*Extracted text*.
──────────────────────────────
Top Market Cap Previously Dominated by Traditional Manufacturing
Replaced by Untact and Bio Stocks like Naver, Kakao, and Celltrion

[High Kick Han Stock Market] 4th Industrial Revolution Stocks Rising as Market Leaders


[Asia Economy Reporter Park Jihwan] The market capitalization landscape of the domestic stock market has significantly changed before and after the spread of the novel coronavirus infection (COVID-19). Traditional heavy and chemical industry stocks that previously led the domestic economy have been largely pushed out of the top ranks, replaced by Fourth Industrial Revolution stocks such as untact (contactless) and bio sectors.


According to the Korea Exchange on the 19th, looking at the market capitalization rankings of the domestic stock market as of January 2, the beginning of this year, the order was Samsung Electronics, SK Hynix, Naver, Samsung Biologics, Hyundai Motor, Hyundai Mobis, Celltrion, LG Chem, POSCO, and Samsung C&T. Traditional export-oriented manufacturing stocks were prominently positioned among the top market capitalization stocks.


As of the 18th of this month, nearly six months later, the market capitalization rankings changed to Samsung Electronics, SK Hynix, Samsung Biologics, Naver, Celltrion, LG Chem, Samsung SDI, Kakao, Samsung C&T, and SK. The top market capitalization rankings were filled mostly with stocks related to the semiconductor, bio, untact, and battery (secondary battery) sectors of the Fourth Industrial Revolution.
──────────────────────────────
*The data*.

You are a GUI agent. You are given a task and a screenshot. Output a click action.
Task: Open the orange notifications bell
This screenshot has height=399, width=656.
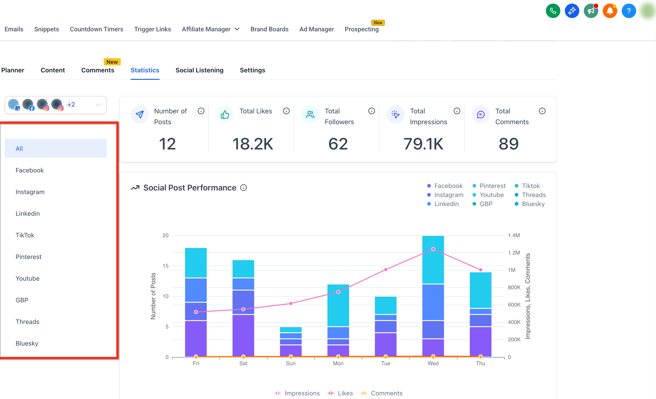click(610, 11)
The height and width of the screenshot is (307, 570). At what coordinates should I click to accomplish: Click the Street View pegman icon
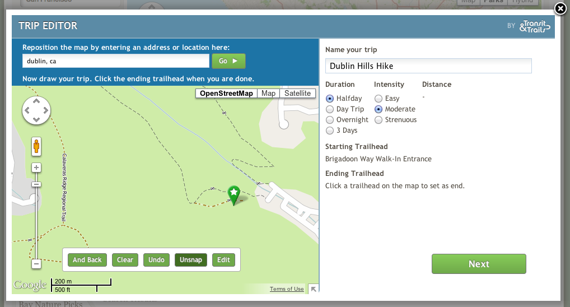(x=36, y=146)

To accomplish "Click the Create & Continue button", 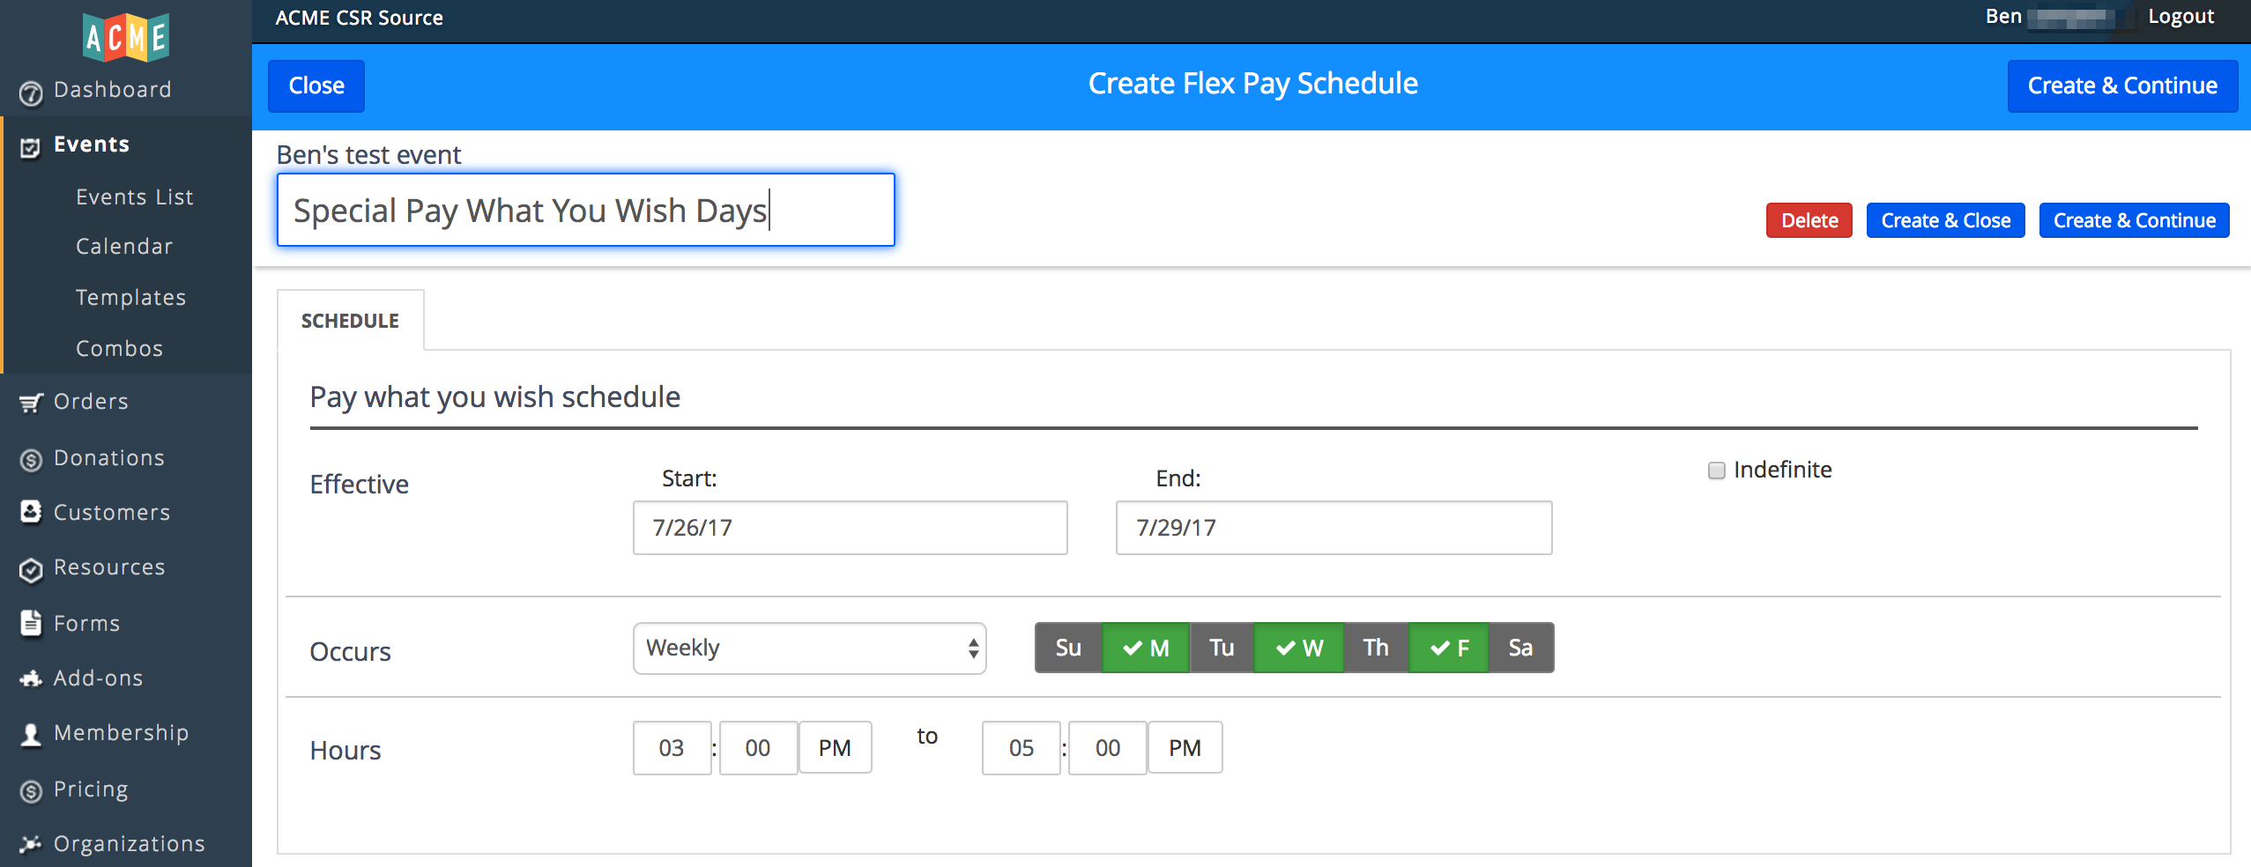I will (2121, 85).
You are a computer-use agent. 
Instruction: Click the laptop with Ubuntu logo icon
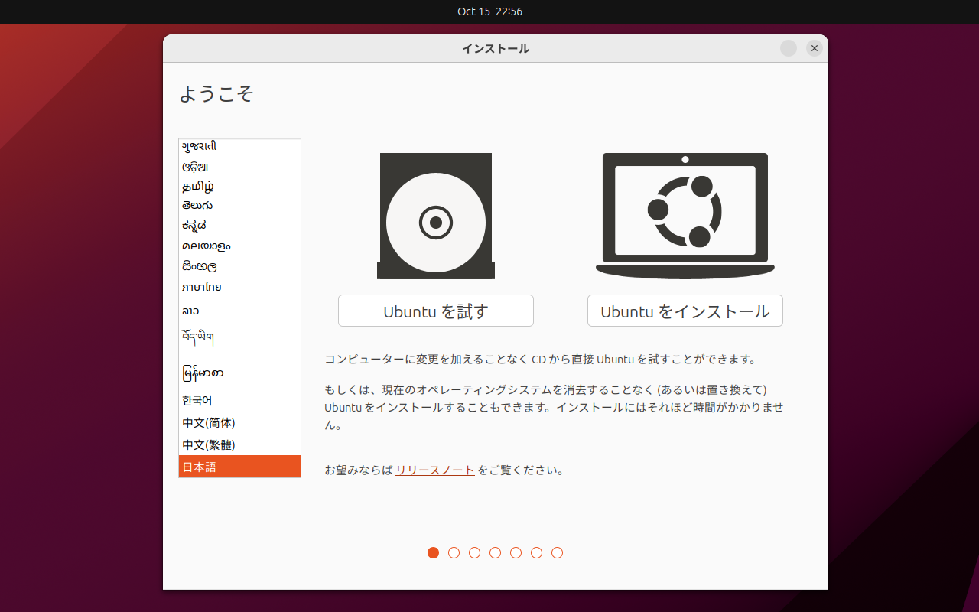(685, 215)
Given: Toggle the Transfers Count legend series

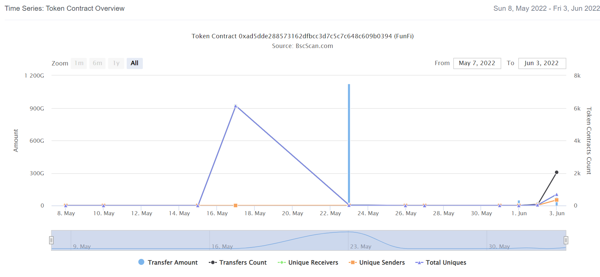Looking at the screenshot, I should point(238,263).
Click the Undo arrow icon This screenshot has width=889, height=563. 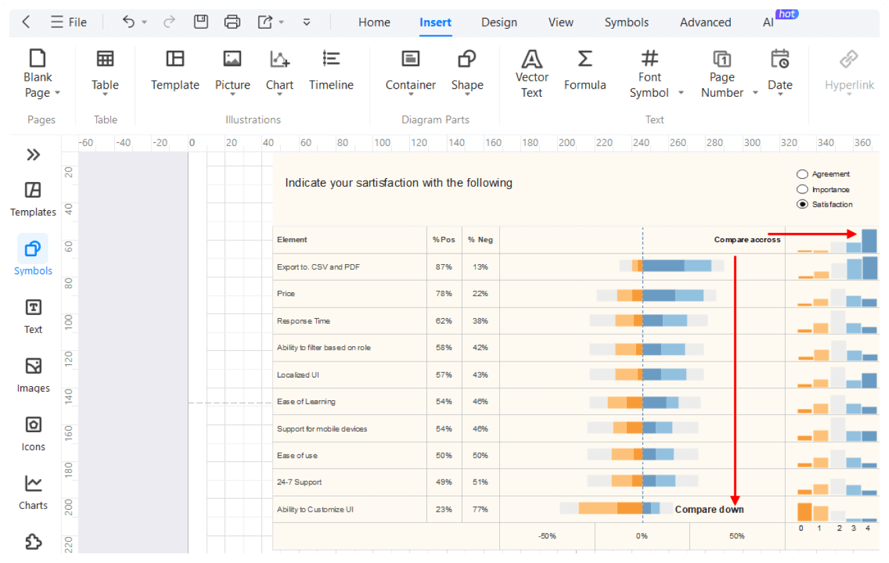[129, 22]
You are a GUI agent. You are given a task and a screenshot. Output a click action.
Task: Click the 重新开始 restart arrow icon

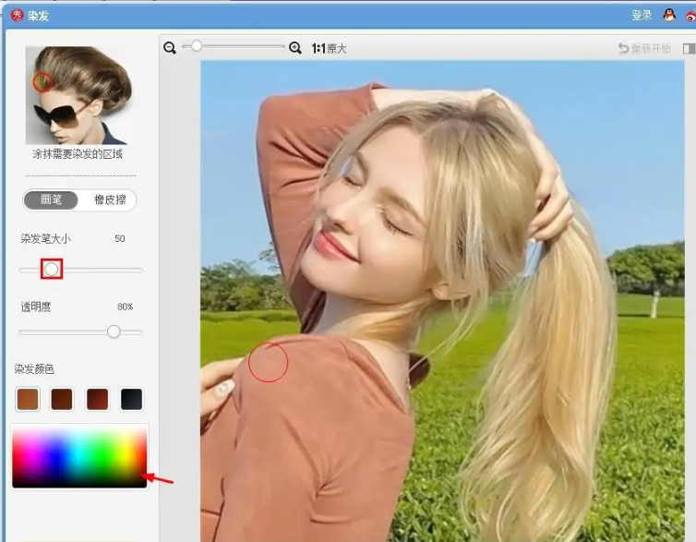[x=624, y=48]
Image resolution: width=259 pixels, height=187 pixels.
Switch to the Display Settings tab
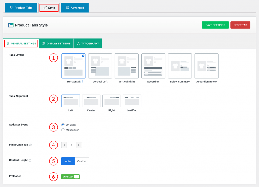[56, 43]
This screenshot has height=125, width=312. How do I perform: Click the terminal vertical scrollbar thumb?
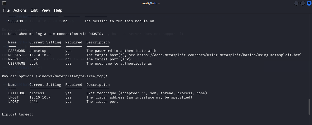tap(309, 107)
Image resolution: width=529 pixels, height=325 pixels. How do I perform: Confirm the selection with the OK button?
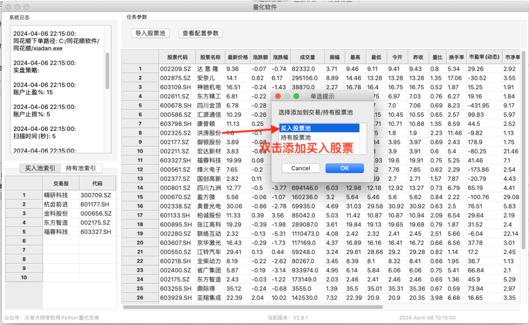pyautogui.click(x=344, y=168)
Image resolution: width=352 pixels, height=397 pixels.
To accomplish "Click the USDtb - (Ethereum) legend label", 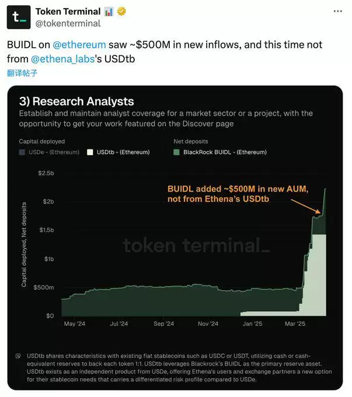I will pyautogui.click(x=123, y=152).
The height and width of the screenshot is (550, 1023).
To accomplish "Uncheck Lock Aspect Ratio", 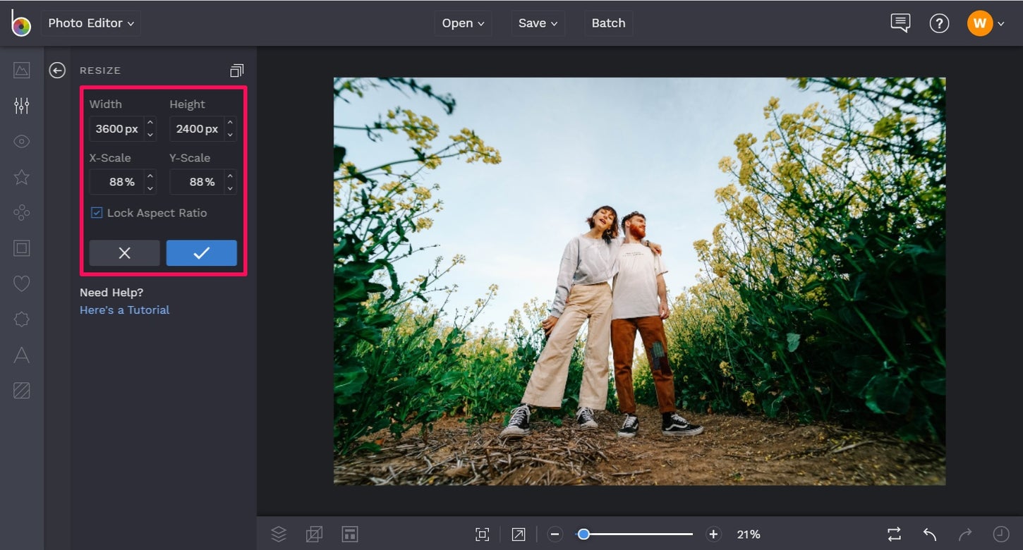I will [96, 212].
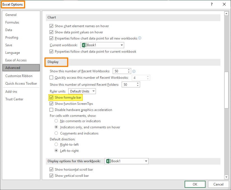Click the Cancel button

click(x=218, y=184)
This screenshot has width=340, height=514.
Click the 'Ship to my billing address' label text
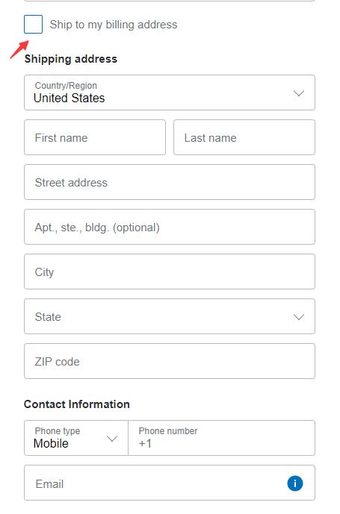click(x=114, y=25)
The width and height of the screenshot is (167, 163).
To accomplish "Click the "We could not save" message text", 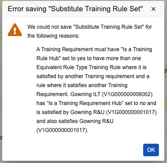I will pyautogui.click(x=50, y=27).
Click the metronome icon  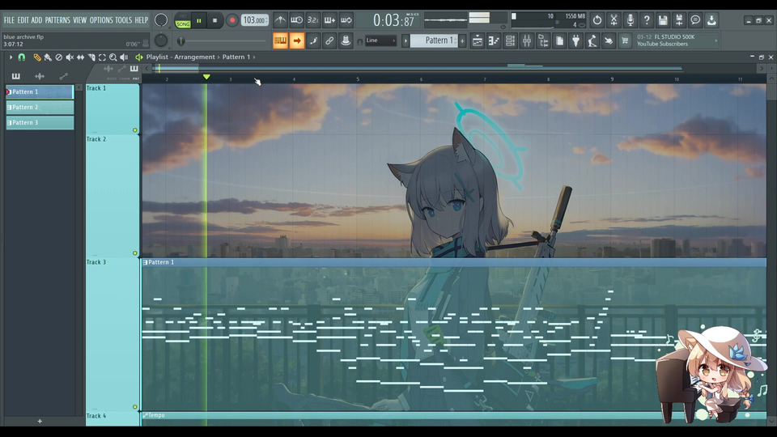pos(280,20)
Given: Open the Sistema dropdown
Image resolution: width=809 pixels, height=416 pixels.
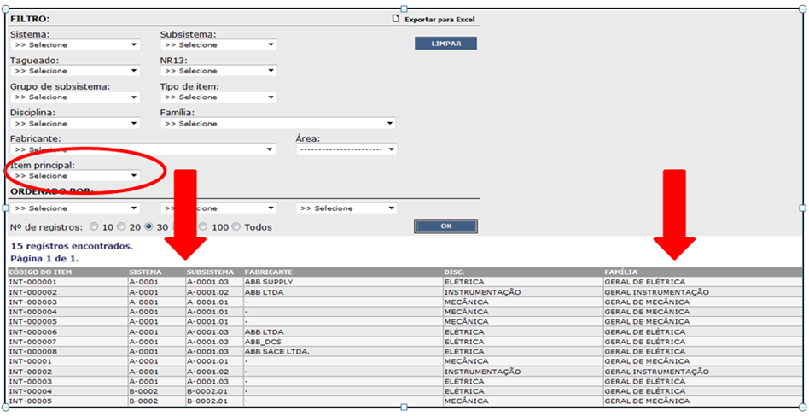Looking at the screenshot, I should (x=74, y=44).
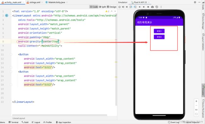This screenshot has width=205, height=124.
Task: Open the strings.xml tab
Action: (x=33, y=2)
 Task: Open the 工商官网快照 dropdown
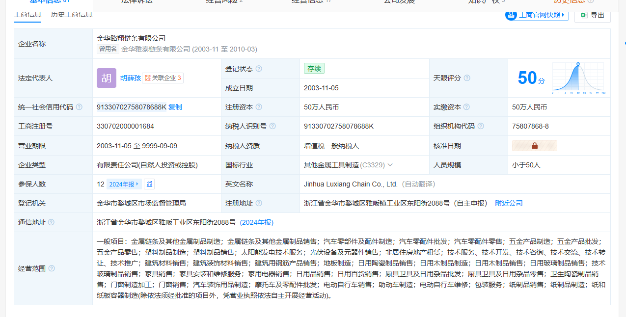(537, 15)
──────────────────────────────
*Task objective*. Can you continue the news article on how COVID-19 reshuffled South Korea's top market capitalization stocks, starting right after its final sentence?

*Task result*.
The most notable change appeared in untact-related stocks. Online platform companies such as Naver (4th) and Kakao (8th) overturned the domestic stock market landscape by surpassing Hyundai Motor, which was ranked 5th in market capitalization. Kakao, which was only ranked 23rd at the end of last year, entered the top 10 in market capitalization for the first time on the 13th of last month and has since rapidly expanded its size.


Semiconductor sectors, led by Samsung Electronics (1st) and SK Hynix (2nd), continue to attract steady market interest due to increased demand for smartphones and autonomous vehicles.


However, investors seem to be losing interest in heavy and chemical industries such as automobiles, aviation, shipbuilding, and steel. POSCO, a leading domestic steel company ranked 9th in market capitalization at the beginning of the year, has fallen to 16th. Hyundai Motor and Hyundai Mobis, which were ranked 5th and 6th respectively at the start of the year, dropped to 11th and 14th. Hyundai Motor was competing for the 1st and 2nd spots in market capitalization with Samsung Electronics as recently as 2015.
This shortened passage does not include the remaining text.